Für welche Köderart (Kunstköder) und bis zu welcher Größe kann ich die Rute nutzen? Ich würde schon gerne mit Spinnern, Twistern, Wobblern angeln, gerne aber auch mal nen Gummifisch versuchen und auf nen Zander hoffen. 

Was ist zur Rolle zu sagen? Hält die auch mal nen größeren Fisch aus?

Wäre prima, wenn ihr mir hier weiterhelfen könntet. ich möchte nicht gerne erst da oben merken, dass meine Ausrüstung für die Ansprüche nicht taugt.

Solltet ihr noch ein paar Tipps haben, gerne her damit.
Ich werde mich vorher ja noch mit Schnur, Köder, usw. ausstatten müssen und bin da für jede Hilfe dankbar.

Vielen Dank schon mal.

Freder


----------



## Udo561 (9. September 2010)

*AW: Das erste mal in den Niederlanden...*

Hi,
na ja , die Kombi reicht aus um leichtes Spinnfischen zu betreiben.
Für Barsch reicht das allemal , aber in den Poldern ist immer mit größeren hechten zu rechnen , da würde ich persönlich schon ne etwas kräftigere Rute bevorzugen.
Wenn du an den Poldern angelst ist ein Stahlvorfach Pflicht.
Gruß Udo


----------



## Kark (9. September 2010)

*AW: Das erste mal in den Niederlanden...*

Die Hechte in Poldern sind nicht so kampfstark.

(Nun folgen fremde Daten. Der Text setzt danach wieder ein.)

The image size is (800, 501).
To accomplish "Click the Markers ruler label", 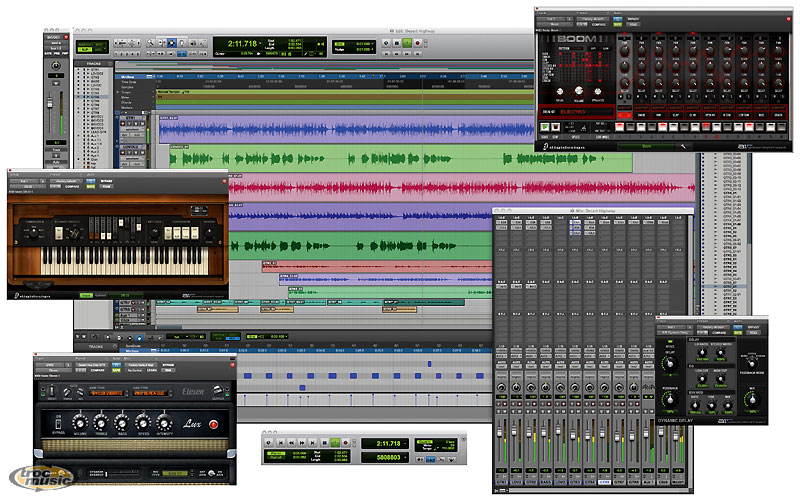I will coord(127,106).
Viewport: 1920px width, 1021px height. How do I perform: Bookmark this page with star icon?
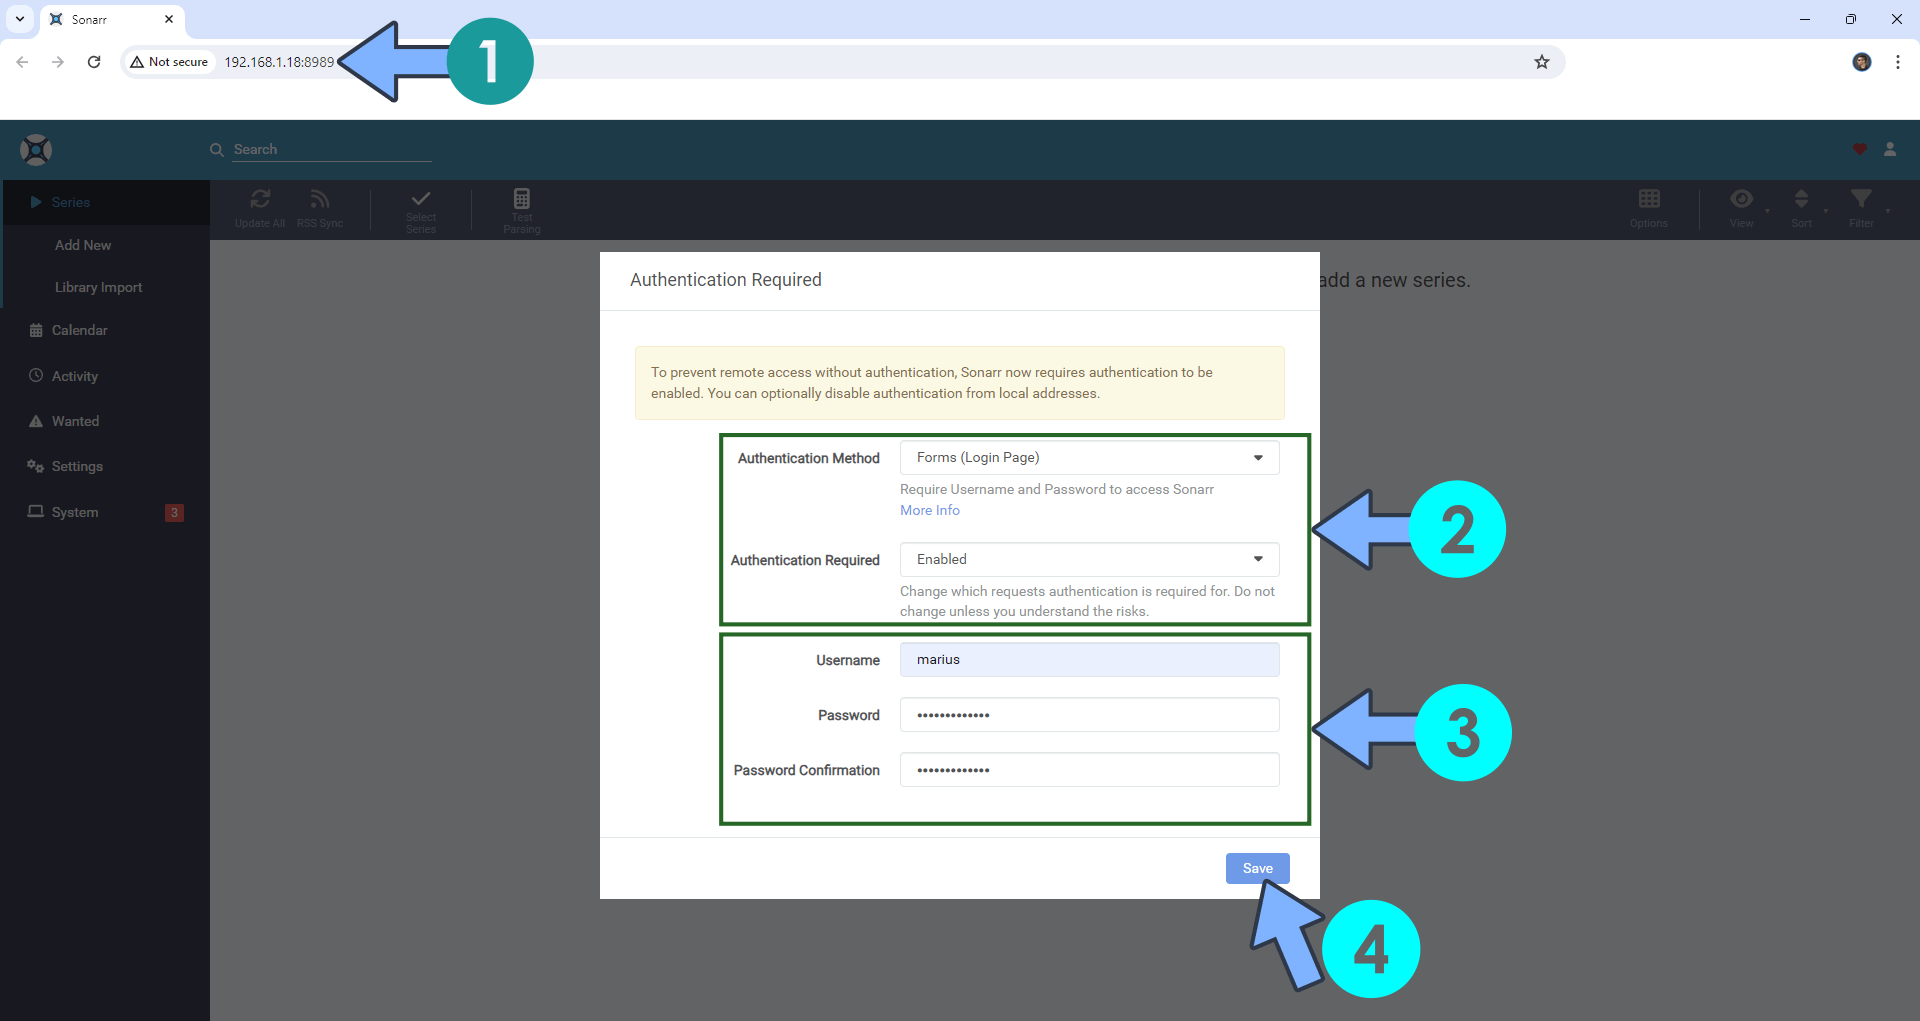(x=1542, y=62)
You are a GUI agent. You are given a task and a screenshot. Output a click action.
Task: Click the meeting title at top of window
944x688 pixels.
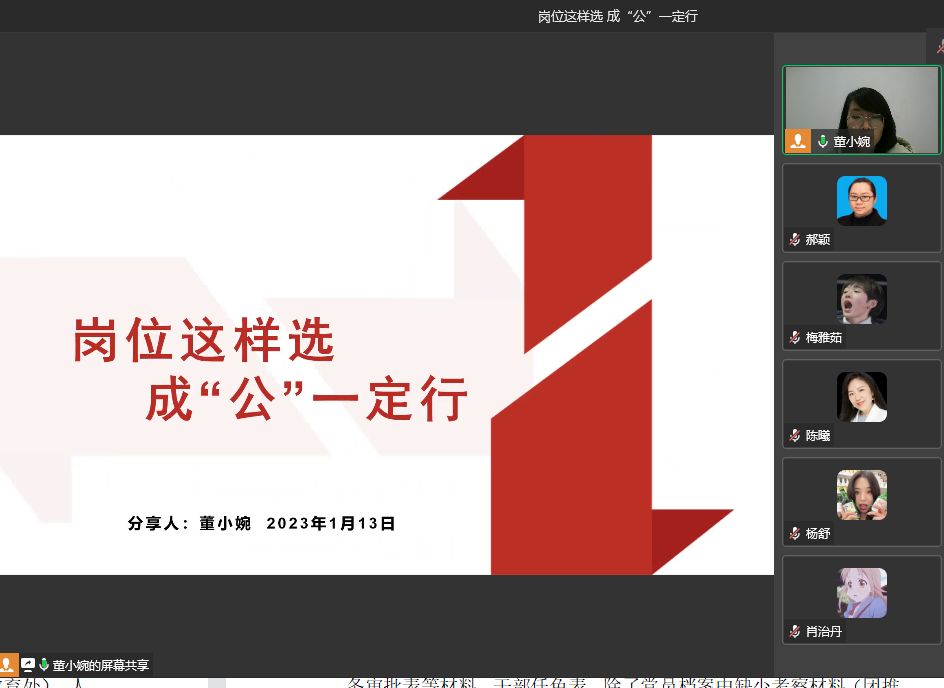(617, 16)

Das macht deine Combo auf jeden Fall mit. 
Zu den Ködern die du verwenden möchtest: Orientier dich zunächst an dem Wurfgewicht deiner Rute. In deinem Fall kannst du Köder bis ca. 30g gut werfen. Bei vielen Ruten stimmt diese Angabe aber häufig nicht. Es kann sein, dass die Rute mit 30g schon an der Belastungsgrenze ist oder das man auch locker ca. 50g werfen könnte. Das merkst du aber beim Werfen..ob da noch was geht oder das die Grenze erreicht ist.
Die Rolle sollte alle Raubfische die so in den gewöhnlichen Poldern rumschwimmen gut wegstecken. 
Zum Ijsselmeer kann ich dir leider nicht sagen... aber in der Regel sollte es auch kein Problem die hiesigen Raubfische damit schadenfrei auszudrillen |rolleyes

Grüße

Kark


----------



## Freder (10. September 2010)

*AW: Das erste mal in den Niederlanden...*

Schon mal vielen Dank für eure Antworten.
Jetzt weiß ich ja zumindest, dass meine Ausrüstung nicht ganz so verkehrt ist.
Vielleicht komme ich ja günstig an eine 2,40m Rute mit einem Wurfgewicht 20 - 60gr.
Das sollte dann ja ausreichend sein.
Mal schauen, was ich da so finde.


----------



## Graphy (14. September 2010)

*AW: Das erste mal in den Niederlanden...*

Hallo,

ich war letzte Woche auch da oben bei Medemblik, also mein Tip  aufjeden Fall ein Boot  mieten, sonst ist es etwas schwerer passende Angelstellen zu finden, und es gibt dort sehr viel Wasser (Polder)


----------



## Freder (14. September 2010)

*AW: Das erste mal in den Niederlanden...*



Graphy schrieb:


> Hallo,
> 
> ich war letzte Woche auch da oben bei Medemblik, also mein Tip  aufjeden Fall ein Boot  mieten, sonst ist es etwas schwerer passende Angelstellen zu finden, und es gibt dort sehr viel Wasser (Polder)



Tja, das mit dem Boot hatten wir auch schon überlegt.

Das Problem ist, dass noch niemand von uns in Holland geangelt hat. Auch kennen wir uns da oben kaum aus, was das Mieten von Booten angeht oder auch nur, wo ich meinen Vispas dort vor Ort herbekomme.
Ich war natürlich schon auf der Seite http://angeln-in-den-niederlanden.de/ und habe dort auch schon viele Infos gefunden, aber wo ich das speziell in Andijk und Umgebung alles herbekomme, steht da logischerweise auch nicht.
Leider werden wir auch erst relativ spät am Freitag abend dort ankommen und so keine Gelegenheit mehr haben dann etwas zu organisieren. 
Mal schauen, ob wir es schaffen am Samstag dann den Vispas zu besorgen und noch nen Bootsverleih finden, der uns ein oder zwei "poldertaugliche" Boote anvertraut. 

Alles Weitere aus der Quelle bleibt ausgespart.